§ **Page excerpt**
=-=-=

How to get an empty ConvLearner for single image prediction?

I’ve merged 2 threads into one - so don’t be confused if the discussion above seems a little bifurcated! :slight_smile:

2 Likes

I setup an notebook with all three approaches for a single image prediction:
(GitHub link, go to header “Single image prediction with ResNet34”):
1.) Setup full data object with ConvLearner
2.) Setup empty data object with ConvLearner
3.) Setup model without learner

However with approach 2 & 3 I get the wrong result, i.e., it always predicts class #4 (pos. 3).

The class order shouldn’t be mixed up, as I load for all three approaches the same weights, or did I miss somewhere something?

Did somebody encountered the same strange behavior?

Edit: Renamed and cleaned up notebook and updated link in this post.

I that generally would be helpful to have a topic on the forums dedicated to create APIs and “productionalize” the models on different environments, in the various domains…

Here you go:

Update: posting the fastai-compliant way to predict custom image class.

Ok, finally, I think here is a more or less “canonical” approach to generate a prediction using fastai standard classes and methods:

img = open_image(filename)
losses = img.predict(learn)
learn.data.classes[losses.argmax()]

Original Post

I’m training a model on some dataset like this:

data = ImageDataBunch.from_name_func(..., size=224)  # dataset creation goes here
data.normalize(imagenet_stats)

=-=-=

Stored items:
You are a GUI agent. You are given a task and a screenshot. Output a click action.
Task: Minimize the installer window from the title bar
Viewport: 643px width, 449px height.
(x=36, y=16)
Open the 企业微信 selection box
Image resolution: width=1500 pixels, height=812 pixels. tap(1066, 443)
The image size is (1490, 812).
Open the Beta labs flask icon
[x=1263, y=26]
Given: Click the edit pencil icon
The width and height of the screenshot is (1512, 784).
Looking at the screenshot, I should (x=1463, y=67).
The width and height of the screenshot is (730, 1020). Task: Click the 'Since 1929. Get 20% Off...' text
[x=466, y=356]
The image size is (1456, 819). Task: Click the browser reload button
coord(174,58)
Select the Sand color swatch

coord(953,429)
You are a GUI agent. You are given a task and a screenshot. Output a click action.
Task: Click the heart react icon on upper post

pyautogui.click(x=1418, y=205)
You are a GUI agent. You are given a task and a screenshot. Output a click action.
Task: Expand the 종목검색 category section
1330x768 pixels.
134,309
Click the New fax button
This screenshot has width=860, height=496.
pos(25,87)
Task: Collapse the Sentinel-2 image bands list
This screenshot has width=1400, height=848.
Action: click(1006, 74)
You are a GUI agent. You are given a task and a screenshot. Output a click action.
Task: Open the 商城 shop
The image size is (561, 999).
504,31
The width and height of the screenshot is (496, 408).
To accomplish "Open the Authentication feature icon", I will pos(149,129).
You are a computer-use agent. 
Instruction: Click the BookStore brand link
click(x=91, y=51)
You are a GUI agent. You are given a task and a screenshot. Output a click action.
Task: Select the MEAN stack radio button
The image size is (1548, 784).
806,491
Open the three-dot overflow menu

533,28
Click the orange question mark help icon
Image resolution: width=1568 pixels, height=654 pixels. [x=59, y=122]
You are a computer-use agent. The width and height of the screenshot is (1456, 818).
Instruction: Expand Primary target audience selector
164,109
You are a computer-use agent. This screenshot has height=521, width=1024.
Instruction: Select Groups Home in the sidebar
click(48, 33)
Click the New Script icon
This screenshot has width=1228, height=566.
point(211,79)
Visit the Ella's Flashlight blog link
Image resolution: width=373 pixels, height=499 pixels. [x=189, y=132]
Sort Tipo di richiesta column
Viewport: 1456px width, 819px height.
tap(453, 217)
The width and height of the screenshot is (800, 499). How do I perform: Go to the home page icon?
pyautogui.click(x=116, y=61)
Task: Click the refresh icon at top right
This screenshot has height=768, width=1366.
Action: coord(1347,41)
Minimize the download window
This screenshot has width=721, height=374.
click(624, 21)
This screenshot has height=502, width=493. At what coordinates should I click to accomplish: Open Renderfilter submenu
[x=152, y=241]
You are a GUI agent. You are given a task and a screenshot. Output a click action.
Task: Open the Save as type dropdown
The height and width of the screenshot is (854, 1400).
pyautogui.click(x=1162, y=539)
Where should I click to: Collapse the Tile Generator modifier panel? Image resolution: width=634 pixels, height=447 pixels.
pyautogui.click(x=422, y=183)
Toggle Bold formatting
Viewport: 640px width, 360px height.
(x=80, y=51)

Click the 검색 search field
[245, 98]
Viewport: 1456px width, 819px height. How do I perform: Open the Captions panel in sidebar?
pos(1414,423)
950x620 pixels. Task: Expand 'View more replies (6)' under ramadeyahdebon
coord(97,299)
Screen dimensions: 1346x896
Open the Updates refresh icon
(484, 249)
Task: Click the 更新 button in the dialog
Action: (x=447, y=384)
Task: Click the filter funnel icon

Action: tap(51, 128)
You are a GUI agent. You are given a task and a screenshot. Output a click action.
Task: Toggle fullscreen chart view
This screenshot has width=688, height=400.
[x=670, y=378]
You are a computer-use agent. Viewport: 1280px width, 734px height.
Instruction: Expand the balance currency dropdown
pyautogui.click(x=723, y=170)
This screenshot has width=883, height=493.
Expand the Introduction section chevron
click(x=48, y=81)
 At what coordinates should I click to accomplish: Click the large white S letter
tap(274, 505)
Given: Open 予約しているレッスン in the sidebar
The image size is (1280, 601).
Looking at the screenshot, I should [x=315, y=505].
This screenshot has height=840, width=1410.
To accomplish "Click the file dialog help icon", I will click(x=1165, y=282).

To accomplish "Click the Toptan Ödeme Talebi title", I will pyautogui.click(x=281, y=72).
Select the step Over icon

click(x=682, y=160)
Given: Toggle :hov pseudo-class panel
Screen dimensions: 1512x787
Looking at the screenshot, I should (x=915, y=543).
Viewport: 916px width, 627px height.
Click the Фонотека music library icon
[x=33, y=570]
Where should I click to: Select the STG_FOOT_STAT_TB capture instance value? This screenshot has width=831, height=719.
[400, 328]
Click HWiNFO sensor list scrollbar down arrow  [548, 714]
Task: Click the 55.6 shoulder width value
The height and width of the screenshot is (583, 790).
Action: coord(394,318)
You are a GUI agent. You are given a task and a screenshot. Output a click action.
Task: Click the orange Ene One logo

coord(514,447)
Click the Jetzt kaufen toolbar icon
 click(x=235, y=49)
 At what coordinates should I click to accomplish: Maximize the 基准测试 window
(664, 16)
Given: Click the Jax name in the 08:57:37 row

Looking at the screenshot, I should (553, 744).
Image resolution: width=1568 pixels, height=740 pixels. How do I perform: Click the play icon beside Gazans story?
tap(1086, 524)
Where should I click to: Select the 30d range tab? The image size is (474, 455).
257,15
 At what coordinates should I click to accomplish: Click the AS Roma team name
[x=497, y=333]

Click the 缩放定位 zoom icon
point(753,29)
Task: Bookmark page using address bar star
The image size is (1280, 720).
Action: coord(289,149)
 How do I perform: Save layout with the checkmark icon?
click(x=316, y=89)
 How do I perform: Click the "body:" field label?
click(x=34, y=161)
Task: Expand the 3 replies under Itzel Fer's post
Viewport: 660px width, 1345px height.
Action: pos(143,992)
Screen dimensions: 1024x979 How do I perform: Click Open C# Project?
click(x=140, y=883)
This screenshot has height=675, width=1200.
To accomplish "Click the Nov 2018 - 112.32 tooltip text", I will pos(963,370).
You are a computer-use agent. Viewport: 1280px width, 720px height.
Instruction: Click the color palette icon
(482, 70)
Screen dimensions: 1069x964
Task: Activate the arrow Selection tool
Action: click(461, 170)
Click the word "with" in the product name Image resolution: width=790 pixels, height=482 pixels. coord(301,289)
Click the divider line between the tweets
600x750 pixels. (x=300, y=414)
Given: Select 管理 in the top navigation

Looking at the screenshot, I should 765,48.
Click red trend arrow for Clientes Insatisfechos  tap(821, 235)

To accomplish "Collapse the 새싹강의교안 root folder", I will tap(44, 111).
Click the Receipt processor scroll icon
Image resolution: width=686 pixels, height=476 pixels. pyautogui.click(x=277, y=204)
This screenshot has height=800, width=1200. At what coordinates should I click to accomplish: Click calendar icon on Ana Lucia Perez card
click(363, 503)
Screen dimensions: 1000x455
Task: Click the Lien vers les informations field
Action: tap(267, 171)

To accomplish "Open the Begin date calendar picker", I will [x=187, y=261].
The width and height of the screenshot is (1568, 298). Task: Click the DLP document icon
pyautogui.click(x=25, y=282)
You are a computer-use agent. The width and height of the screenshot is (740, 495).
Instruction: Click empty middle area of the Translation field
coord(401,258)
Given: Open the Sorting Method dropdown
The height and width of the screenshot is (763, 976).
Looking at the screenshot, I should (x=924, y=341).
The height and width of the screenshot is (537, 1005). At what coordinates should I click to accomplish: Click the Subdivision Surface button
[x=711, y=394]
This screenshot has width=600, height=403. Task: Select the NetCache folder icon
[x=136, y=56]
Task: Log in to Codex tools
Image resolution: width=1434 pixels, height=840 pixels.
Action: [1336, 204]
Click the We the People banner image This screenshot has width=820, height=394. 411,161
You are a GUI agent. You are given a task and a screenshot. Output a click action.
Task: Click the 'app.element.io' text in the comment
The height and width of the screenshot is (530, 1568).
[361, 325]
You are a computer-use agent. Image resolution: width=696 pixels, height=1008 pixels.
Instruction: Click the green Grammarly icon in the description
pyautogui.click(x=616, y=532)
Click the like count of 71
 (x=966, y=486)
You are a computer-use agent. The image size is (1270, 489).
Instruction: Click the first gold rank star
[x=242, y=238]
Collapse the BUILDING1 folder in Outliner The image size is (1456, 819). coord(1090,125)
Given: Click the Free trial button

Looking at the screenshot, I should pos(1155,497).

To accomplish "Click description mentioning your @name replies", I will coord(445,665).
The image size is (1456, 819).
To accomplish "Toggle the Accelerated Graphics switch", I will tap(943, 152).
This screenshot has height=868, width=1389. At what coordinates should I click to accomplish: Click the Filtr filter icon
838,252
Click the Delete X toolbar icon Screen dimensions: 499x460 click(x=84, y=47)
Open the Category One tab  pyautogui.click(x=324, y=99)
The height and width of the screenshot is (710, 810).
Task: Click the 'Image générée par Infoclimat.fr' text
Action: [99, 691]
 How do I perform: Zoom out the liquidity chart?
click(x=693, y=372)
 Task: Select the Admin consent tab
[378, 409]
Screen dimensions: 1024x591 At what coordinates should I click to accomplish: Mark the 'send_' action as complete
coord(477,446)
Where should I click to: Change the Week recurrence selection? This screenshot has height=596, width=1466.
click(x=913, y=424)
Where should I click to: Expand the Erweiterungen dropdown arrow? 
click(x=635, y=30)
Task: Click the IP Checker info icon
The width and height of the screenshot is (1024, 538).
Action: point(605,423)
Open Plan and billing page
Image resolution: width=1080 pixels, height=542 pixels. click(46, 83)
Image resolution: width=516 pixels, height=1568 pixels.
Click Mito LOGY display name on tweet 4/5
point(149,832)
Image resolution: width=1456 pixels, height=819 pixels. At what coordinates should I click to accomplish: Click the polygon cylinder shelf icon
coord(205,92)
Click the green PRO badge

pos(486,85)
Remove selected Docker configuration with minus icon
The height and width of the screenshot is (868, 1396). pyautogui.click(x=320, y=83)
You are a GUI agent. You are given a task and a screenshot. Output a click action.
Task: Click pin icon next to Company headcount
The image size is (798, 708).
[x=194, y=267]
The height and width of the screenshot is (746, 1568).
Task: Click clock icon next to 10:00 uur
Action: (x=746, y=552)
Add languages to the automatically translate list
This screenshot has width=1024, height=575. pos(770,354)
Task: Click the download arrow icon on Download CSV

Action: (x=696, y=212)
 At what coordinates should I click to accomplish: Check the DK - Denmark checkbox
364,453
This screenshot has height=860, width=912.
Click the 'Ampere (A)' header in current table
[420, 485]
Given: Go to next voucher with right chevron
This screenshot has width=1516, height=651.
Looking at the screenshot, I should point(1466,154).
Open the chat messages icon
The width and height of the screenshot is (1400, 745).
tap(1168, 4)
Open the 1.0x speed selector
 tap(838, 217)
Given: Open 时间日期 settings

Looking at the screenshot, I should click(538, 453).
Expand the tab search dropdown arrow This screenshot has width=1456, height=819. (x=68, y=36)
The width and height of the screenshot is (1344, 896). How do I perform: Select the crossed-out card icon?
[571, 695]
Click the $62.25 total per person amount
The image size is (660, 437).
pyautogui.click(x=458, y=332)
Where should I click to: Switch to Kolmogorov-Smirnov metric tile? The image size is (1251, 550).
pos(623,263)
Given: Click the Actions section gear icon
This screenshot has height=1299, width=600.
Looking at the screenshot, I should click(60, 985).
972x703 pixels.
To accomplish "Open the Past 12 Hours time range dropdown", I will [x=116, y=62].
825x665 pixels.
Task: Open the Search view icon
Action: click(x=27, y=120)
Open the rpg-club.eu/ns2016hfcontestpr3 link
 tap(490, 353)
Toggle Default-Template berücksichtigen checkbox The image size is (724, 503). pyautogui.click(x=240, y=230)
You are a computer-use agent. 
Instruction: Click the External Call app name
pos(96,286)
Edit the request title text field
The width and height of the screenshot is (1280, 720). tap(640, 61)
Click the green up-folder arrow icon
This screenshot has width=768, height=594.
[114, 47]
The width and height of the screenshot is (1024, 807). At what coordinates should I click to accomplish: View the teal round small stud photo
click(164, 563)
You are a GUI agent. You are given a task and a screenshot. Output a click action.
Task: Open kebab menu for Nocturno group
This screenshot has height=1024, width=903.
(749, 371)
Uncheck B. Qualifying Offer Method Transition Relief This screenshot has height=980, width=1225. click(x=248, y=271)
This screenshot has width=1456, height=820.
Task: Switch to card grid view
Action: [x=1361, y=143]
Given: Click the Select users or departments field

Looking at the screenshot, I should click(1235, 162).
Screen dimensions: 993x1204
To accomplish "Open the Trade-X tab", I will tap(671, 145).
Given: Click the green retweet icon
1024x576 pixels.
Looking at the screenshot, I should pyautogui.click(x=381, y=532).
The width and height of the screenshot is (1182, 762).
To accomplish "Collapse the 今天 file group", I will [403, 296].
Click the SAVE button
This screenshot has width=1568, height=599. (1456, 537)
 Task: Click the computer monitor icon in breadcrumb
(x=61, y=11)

=-=-=

§ **Work to complete**
A. Answer these from the single-image prediction thread:
(i) How many approaches did the notebook set up for single image prediction?
(ii) Which class do approaches 2 and 3 always predict?
(iii) What size is passed to ImageDataBunch.from_name_func?
B. In the single-image prediction thread, why does the poster believe the class order shouldn't be mixed up between the three approaches?
C. Write a continuation of the single-image prediction thread, beginning right after its final line.

§ **Answers for this exercise**
A.
(i) Three.
(ii) Class #4 (pos. 3).
(iii) 224.

B. The poster believes the class order shouldn't be mixed up because the same weights are loaded for all three approaches.

C.
learner = ConvLearner(data, models.resnet34, metrics=[error_rate])
learner.fit_one_cycle(1)

Now I would like to run my model on some custom image. For example, let’s pretend that I have an image in my local file system. I read this image, and convert into a tensor of appropriate shape and type:

img_path = 'path/to/the/image.png'
pil_image = PIL.Image.open(img_path).convert('RGB').resize((224, 224))
x = torch.tensor(np.asarray(pil_image), dtype=torch.float)
w, h, c = x.size()
x = x.view(c, w, h).to(default_device)

Finally, I feed the image into model:

preds = learner.model(img[None])

However, the last step gives me an error:

~/anaconda3/envs/fastai/lib/python3.7/site-packages/torch/nn/functional.py in batch_norm(input, running_mean, running_var, weight, bias, training, momentum, eps)
   1364         size = list(input.size())
   1365         if reduce(mul, size[2:], size[0]) == 1:
-> 1366             raise ValueError('Expected more than 1 value per channel when training, got input size {}'.format(size))
   1367     return torch.batch_norm(
   1368         input, weight, bias, running_mean, running_var,

ValueError: Expected more than 1 value per channel when training, got input size [1, 1024]

Could anyone advise, what is the correct way to prepare new data before feeding into the model? I mean, I would like to do something similar to model.predict(X) from scikit-learn, or keras.

I guess I need to apply normalization as well but I think that probably source of the error is something else.

5 Likes

Is there a better, less verbose perhaps, way than this …

img = open_image(PATH/'valid/in/112.jpg')
train_tfms, val_tfms = get_transforms()
img = apply_tfms(val_tfms.append(normalize_funcs(*imagenet_stats)), img, size=224)

backbone = create_body(arch(models.resnet34), -2)
head = create_head(num_features(backbone) * 2, 2)
m = nn.Sequential(backbone, head)
m.load_state_dict(torch.load(PATH/'models/stage-2-34.pth'))

m.eval()
log_probs = m(img.data.unsqueeze_(0))

preds = torch.argmax(log_probs, dim=1)
print(preds)
# => tensor([1])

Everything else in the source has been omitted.